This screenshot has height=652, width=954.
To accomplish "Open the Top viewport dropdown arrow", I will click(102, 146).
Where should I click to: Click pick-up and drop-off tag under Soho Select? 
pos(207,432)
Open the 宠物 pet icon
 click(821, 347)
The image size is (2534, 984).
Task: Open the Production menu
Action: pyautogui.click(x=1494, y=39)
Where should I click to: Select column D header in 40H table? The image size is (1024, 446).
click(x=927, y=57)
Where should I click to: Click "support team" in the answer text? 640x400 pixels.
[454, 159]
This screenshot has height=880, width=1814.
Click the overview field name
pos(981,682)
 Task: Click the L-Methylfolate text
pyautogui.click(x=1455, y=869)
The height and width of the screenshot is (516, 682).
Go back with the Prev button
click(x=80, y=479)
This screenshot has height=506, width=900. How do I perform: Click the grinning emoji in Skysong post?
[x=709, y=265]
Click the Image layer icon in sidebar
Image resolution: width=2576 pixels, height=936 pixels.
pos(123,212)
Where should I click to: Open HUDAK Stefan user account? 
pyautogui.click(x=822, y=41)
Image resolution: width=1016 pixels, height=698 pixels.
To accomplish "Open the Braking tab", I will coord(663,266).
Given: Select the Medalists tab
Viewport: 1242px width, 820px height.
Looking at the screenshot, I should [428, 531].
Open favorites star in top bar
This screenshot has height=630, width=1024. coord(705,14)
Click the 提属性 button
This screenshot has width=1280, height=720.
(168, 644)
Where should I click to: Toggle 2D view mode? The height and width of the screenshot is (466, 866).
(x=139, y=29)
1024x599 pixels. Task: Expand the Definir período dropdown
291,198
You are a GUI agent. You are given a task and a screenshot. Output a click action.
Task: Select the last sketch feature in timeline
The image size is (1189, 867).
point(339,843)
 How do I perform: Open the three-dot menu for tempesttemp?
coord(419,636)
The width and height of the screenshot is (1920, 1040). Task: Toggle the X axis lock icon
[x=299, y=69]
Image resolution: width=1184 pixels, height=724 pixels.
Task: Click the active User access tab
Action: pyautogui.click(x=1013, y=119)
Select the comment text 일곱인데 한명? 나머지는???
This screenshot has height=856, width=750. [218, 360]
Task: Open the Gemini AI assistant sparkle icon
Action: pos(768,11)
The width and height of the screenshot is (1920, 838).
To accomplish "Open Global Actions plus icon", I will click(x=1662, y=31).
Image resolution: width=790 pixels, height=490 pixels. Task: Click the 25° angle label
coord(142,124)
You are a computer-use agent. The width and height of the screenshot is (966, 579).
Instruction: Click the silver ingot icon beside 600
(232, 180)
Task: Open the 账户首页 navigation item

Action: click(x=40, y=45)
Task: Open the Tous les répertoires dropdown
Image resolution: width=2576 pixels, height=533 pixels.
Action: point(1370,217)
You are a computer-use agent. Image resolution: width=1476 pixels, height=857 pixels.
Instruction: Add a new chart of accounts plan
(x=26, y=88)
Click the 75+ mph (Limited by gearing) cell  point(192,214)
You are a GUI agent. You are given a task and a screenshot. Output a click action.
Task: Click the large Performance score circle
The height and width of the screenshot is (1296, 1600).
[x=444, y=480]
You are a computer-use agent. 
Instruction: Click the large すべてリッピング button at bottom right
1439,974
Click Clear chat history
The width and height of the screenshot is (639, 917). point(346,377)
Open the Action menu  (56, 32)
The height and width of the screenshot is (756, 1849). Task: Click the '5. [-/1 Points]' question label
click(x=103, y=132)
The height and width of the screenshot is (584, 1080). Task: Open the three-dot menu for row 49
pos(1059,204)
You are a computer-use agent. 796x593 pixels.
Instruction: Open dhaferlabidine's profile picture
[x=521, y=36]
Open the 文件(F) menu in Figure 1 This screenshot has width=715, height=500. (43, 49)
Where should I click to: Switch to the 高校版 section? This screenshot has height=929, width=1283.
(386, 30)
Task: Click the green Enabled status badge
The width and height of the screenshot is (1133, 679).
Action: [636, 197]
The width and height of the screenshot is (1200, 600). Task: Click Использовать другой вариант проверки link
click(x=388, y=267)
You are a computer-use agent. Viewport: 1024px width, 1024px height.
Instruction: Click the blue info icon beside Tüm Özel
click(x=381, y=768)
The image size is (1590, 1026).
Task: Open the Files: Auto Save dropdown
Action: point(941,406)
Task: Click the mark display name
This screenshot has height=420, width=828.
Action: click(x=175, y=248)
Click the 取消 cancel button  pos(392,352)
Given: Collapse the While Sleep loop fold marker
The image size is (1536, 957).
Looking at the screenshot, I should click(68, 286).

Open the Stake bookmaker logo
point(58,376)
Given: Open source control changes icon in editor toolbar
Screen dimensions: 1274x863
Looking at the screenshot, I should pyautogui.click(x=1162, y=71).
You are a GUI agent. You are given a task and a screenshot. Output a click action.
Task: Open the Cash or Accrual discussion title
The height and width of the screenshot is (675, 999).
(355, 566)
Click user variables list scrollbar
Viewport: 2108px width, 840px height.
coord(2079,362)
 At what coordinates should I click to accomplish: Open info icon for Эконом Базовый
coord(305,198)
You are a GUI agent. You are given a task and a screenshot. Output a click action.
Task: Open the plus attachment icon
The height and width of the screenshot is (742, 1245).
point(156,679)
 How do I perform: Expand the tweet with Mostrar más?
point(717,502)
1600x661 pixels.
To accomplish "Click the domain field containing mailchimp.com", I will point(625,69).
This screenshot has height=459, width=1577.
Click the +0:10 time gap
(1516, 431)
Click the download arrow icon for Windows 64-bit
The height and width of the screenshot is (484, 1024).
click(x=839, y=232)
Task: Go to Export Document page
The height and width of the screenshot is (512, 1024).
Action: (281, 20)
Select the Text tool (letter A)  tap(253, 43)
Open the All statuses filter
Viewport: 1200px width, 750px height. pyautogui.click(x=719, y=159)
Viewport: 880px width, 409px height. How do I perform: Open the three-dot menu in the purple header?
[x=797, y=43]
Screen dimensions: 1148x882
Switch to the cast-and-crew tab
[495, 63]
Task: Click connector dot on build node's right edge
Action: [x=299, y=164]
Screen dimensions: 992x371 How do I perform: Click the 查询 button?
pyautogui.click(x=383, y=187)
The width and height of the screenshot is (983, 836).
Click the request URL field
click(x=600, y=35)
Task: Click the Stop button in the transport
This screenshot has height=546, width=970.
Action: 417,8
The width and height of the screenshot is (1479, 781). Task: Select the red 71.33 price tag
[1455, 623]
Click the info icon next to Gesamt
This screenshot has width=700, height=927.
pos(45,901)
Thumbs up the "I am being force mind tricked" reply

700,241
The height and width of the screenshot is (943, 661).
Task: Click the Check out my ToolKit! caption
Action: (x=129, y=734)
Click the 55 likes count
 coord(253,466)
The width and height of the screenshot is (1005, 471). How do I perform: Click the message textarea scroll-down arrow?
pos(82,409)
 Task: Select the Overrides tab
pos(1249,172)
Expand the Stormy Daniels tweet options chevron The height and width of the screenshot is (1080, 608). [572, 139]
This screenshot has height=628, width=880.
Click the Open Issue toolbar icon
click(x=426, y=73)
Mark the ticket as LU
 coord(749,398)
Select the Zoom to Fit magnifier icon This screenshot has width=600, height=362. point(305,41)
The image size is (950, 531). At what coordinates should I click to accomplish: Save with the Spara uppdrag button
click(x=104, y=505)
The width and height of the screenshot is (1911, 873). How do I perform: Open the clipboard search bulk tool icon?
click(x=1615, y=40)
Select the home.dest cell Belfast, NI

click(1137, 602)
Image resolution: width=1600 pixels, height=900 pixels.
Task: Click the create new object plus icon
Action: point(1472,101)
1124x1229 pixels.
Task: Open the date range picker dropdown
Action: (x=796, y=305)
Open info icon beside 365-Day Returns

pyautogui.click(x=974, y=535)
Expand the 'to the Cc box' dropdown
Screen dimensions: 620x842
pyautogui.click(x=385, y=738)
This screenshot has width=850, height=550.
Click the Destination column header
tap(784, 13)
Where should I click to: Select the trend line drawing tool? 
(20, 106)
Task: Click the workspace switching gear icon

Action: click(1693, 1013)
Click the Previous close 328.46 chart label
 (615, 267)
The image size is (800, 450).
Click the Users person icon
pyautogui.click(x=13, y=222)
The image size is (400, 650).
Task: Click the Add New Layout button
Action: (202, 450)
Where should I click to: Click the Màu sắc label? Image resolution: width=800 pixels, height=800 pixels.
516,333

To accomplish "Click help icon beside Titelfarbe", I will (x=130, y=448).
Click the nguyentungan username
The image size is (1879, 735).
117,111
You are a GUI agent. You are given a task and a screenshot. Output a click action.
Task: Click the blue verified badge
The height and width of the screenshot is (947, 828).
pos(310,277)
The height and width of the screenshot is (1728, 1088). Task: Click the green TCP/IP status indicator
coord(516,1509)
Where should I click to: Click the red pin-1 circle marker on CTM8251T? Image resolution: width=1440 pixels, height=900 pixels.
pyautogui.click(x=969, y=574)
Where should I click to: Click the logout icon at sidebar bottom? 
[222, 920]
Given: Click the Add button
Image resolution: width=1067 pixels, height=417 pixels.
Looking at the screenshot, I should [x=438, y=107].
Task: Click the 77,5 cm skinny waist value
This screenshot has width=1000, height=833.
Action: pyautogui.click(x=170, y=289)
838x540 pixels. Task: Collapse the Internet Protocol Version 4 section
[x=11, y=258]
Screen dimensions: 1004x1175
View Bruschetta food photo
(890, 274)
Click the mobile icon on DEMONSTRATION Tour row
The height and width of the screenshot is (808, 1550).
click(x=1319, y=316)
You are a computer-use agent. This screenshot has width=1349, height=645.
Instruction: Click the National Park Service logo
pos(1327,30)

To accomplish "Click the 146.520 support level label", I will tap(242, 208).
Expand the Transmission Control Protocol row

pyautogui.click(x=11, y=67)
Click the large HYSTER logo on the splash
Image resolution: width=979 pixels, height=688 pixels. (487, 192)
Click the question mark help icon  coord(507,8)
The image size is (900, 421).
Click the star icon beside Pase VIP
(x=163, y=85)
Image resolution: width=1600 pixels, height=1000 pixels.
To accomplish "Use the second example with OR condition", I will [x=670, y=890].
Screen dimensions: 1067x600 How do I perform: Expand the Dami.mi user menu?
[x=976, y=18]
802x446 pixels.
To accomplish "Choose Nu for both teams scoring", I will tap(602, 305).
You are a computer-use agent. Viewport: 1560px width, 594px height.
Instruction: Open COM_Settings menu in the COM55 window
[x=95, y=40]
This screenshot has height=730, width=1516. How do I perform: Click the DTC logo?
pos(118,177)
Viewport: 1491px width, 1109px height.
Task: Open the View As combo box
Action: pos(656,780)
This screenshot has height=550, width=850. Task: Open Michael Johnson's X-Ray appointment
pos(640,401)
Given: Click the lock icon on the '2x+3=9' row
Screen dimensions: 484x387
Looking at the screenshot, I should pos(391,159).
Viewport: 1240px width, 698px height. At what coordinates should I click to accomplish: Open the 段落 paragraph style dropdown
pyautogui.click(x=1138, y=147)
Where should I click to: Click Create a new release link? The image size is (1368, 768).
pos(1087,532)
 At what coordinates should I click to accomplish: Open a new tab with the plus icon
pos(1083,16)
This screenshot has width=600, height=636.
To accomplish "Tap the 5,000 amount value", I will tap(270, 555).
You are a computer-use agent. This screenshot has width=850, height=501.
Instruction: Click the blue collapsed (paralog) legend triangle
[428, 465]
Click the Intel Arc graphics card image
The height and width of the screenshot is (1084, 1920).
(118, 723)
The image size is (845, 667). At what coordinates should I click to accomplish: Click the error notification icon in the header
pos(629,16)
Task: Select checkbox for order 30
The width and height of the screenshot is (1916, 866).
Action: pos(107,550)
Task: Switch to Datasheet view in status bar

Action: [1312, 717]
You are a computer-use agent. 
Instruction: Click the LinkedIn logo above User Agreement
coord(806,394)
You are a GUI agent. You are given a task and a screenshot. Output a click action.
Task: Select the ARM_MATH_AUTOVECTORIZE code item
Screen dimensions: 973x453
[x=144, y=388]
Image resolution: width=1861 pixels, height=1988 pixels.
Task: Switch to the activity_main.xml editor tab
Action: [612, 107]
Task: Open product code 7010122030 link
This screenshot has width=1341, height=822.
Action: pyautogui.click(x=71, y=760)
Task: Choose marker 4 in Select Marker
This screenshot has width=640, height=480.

────────

■ Exercise brief ■
Retype exactly the span of lines from the one with "Task: Click the green Enabled status badge" through the one with "You are a computer-use agent. Viewport: 1024px"; include both ends and omit the rest of the material.

■ Reply to the task ■
Task: Click the green Enabled status badge
The width and height of the screenshot is (1133, 679).
Action: [636, 197]
The width and height of the screenshot is (1200, 600). Task: Click Использовать другой вариант проверки link
click(x=388, y=267)
You are a computer-use agent. Viewport: 1024px width, 1024px height.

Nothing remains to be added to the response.